## Exercise details
Below this line is a set of entries; quote exactly the lines from the line that contains "Image resolution: width=1456 pixels, height=825" to the line that contains "Open AI Chat", both lines included.

[Exercise materials — start]

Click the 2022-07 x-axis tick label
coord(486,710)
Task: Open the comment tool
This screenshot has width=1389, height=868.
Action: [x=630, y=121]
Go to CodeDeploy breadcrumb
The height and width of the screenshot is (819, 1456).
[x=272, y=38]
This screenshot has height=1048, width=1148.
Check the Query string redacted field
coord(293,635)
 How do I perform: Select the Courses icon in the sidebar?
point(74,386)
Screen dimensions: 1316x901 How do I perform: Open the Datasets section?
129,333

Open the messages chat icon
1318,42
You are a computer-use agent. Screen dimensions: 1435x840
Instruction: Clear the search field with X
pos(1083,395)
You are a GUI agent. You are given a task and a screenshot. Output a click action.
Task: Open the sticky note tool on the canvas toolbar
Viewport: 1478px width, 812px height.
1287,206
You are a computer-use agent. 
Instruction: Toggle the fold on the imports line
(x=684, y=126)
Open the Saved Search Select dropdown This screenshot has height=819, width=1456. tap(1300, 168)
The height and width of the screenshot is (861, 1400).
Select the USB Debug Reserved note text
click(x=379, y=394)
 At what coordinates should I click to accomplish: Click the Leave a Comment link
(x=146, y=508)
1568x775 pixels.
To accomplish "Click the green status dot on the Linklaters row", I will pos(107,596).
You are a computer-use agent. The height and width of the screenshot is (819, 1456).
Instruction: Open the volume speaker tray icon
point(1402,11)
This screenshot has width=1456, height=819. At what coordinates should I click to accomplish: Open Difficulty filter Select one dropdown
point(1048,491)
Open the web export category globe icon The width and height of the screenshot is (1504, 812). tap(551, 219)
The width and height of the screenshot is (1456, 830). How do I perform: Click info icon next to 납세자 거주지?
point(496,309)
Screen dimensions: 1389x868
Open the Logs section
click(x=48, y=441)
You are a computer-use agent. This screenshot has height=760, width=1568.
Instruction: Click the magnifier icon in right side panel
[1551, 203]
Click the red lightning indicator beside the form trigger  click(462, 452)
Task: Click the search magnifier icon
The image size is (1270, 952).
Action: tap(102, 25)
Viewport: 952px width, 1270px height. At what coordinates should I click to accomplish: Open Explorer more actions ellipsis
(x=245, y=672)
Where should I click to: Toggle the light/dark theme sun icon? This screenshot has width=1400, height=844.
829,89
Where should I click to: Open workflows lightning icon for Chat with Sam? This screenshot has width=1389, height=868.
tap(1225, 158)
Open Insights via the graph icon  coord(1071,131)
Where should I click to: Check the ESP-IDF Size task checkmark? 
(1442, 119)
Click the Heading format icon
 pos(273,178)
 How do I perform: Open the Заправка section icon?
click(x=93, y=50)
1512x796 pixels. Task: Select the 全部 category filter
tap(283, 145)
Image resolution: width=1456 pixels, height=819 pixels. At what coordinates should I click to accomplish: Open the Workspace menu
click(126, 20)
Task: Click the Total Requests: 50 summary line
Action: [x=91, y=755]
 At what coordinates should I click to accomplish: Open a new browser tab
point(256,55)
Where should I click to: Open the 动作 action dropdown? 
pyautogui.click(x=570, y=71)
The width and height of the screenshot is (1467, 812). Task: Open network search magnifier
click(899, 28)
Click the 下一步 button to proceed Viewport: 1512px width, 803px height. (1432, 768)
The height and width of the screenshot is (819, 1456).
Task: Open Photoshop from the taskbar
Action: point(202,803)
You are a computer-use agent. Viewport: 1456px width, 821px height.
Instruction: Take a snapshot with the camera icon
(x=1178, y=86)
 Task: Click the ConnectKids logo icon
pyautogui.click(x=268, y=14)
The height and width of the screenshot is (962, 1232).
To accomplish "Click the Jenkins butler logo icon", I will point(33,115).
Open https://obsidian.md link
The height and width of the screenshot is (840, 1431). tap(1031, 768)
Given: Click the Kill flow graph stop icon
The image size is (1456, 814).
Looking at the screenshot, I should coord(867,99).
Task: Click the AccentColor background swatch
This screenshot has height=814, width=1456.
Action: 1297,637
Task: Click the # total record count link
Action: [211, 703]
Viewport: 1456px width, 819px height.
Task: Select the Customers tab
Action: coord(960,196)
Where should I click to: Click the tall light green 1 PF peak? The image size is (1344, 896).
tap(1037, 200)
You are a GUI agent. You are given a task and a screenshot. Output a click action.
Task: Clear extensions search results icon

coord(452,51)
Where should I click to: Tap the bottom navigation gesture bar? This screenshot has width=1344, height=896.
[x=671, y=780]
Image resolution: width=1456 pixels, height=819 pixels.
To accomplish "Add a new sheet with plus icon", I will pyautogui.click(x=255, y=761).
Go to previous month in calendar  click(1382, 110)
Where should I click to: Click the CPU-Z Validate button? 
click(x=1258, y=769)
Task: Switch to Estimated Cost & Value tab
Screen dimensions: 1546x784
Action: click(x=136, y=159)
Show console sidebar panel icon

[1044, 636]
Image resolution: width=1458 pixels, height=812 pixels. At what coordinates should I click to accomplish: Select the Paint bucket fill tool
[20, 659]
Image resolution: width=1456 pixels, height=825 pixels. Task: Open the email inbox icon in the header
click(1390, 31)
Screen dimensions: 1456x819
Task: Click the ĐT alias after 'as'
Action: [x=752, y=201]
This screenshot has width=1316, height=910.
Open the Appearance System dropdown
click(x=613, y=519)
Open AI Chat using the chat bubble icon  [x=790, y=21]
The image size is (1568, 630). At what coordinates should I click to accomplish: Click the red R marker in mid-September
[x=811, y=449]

[Exercise materials — finish]

## Answer to the problem
Image resolution: width=1456 pixels, height=825 pixels. Task: Open the email inbox icon in the header
click(1390, 31)
Screen dimensions: 1456x819
Task: Click the ĐT alias after 'as'
Action: [x=752, y=201]
This screenshot has width=1316, height=910.
Open the Appearance System dropdown
click(x=613, y=519)
Open AI Chat using the chat bubble icon  [x=790, y=21]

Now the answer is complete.